Toric Geometry, Sasaki-Einstein Manifolds and a New Infinite Class of AdS/CFT Duals
Dario Martelli, James Sparks
TL;DR
This work constructs and analyzes an infinite family of AdS/CFT duals arising from Sasaki–Einstein manifolds $Y^{p,q}$ on $S^2\times S^3$ and their toric Calabi–Yau cones $C(Y^{p,q})$. Using toric geometry and Delzant-type constructions, the cones are realized as GLSM vacua with charges $(p,p,-p+q,-p-q)$, and their toric diagrams are embedded in $\mathbb{C}^3/\mathbb{Z}_{p+1}\times\mathbb{Z}_{p+1}$; this yields dual $\,\mathcal{N}=1$ toric quiver gauge theories with gauge group $SU(N)^{2p}$. The paper highlights $Y^{2,1}$ as the horizon of the complex cone over the first del Pezzo surface $\mathbb{F}_1$, showing the IR central charge obtained from geometry matches the $a$-maximisation result in the dual field theory.
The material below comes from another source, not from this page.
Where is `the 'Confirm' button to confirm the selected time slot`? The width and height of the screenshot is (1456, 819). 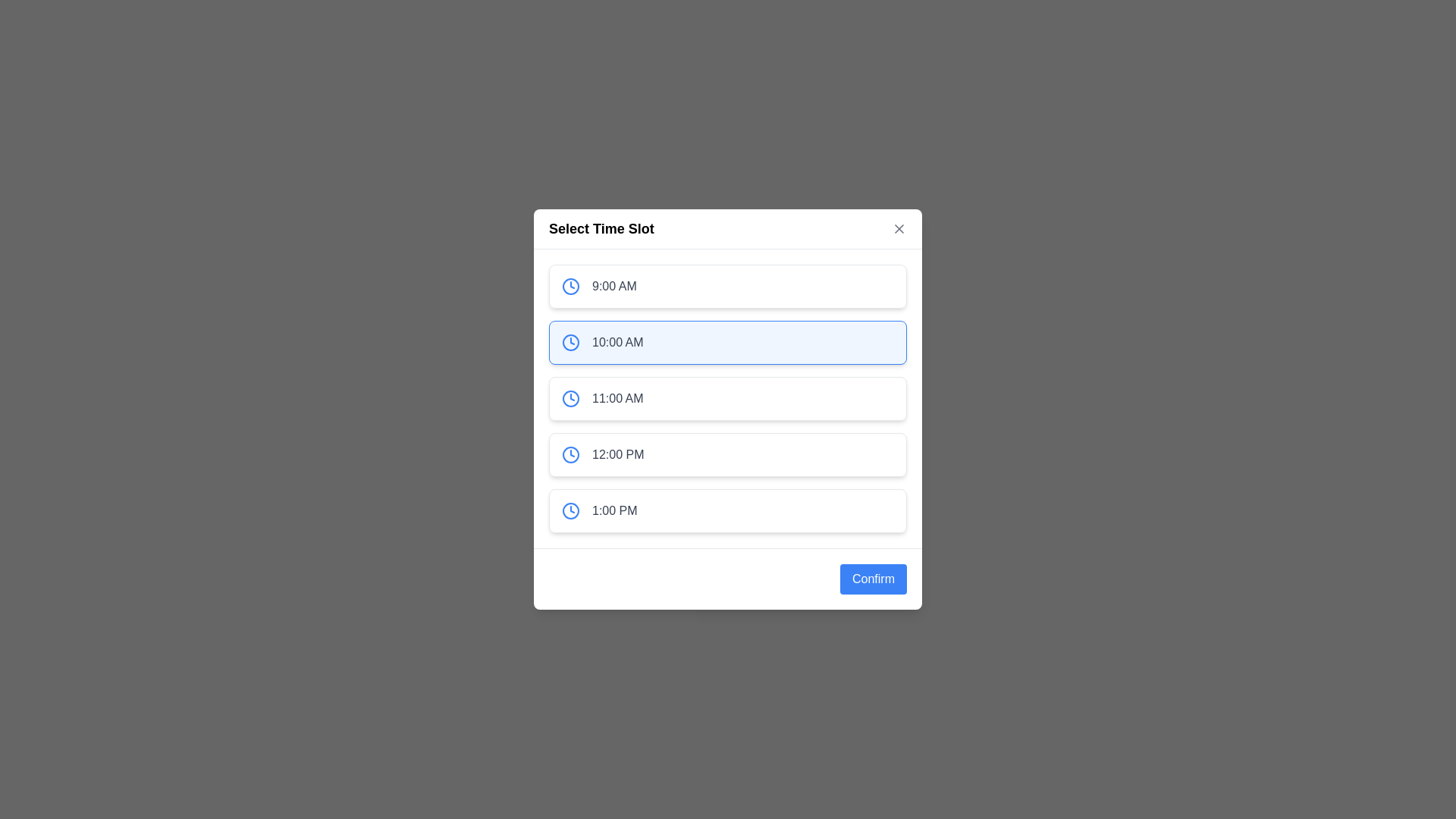
the 'Confirm' button to confirm the selected time slot is located at coordinates (874, 579).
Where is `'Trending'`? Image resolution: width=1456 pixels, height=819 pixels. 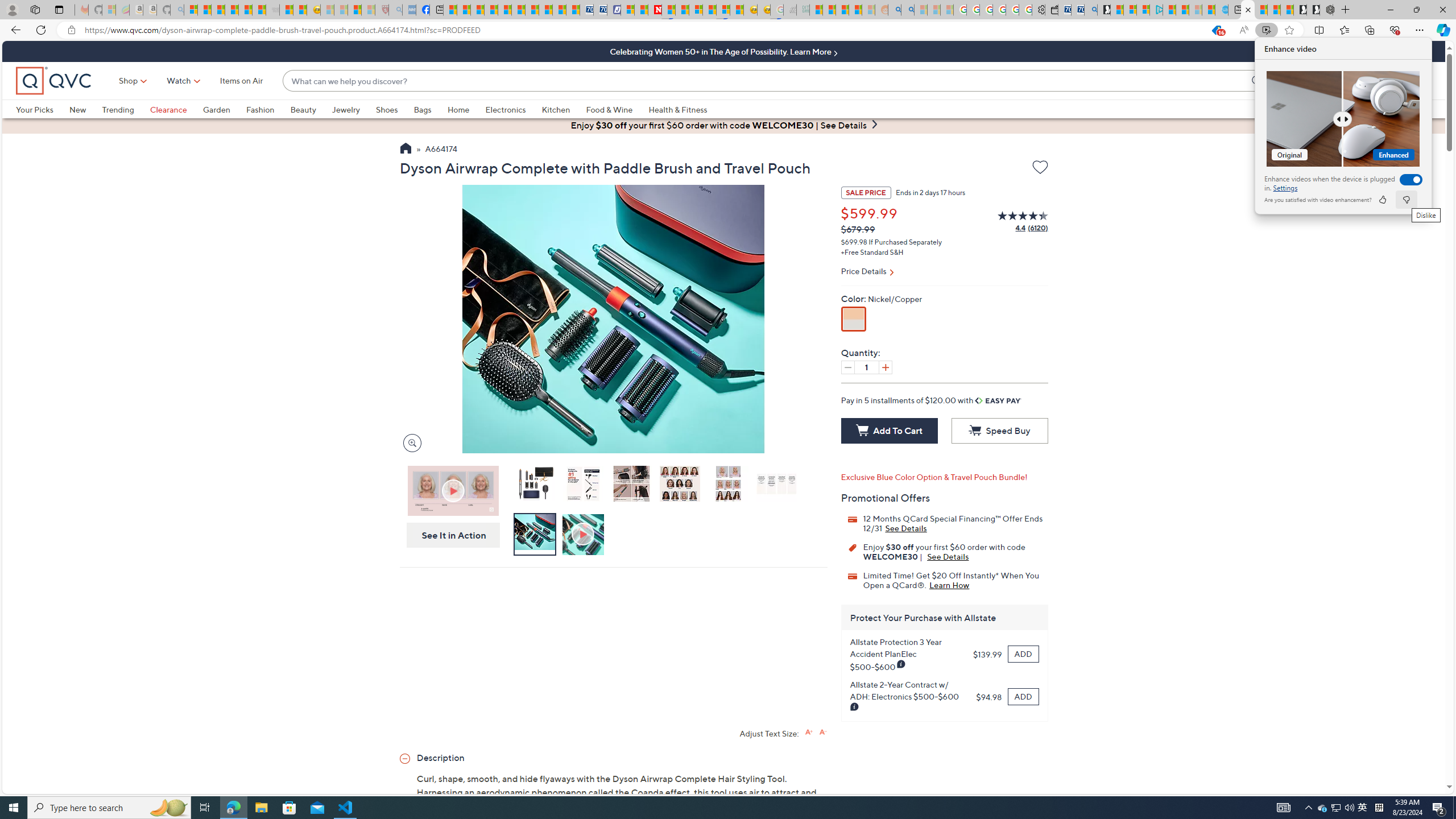 'Trending' is located at coordinates (118, 109).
Collectively, these results provide a concrete and scalable framework to generate and test an infinite class of AdS/CFT duals, with central charges typically quadratic irrational and accessible via toric methods.
Abstract
Recently an infinite family of explicit Sasaki-Einstein metrics Y^{p,q} on S^2 x S^3 has been discovered, where p and q are two coprime positive integers, with q<p. These give rise to a corresponding family of Calabi-Yau cones, which moreover are toric. Aided by several recent results in toric geometry, we show that these are Kahler quotients C^4//U(1), namely the vacua of gauged linear sigma models with charges (p,p,-p+q,-p-q), thereby generalising the conifold, which is p=1,q=0. We present the corresponding toric diagrams and show that these may be embedded in the toric diagram for the orbifold C^3/Z_{p+1}xZ_{p+1} for all q<p with fixed p. We hence find that the Y^{p,q} manifolds are AdS/CFT dual to an infinite class of N=1 superconformal field theories arising as IR fixed points of toric quiver gauge theories with gauge group SU(N)^{2p}. As a non-trivial example, we show that Y^{2,1} is an explicit irregular Sasaki-Einstein metric on the horizon of the complex cone over the first del Pezzo surface. The dual quiver gauge theory has already been constructed for this case and hence we can predict the exact central charge of this theory at its IR fixed point using the AdS/CFT correspondence. The value we obtain is a quadratic irrational number and, remarkably, agrees with a recent purely field theoretic calculation using a-maximisation.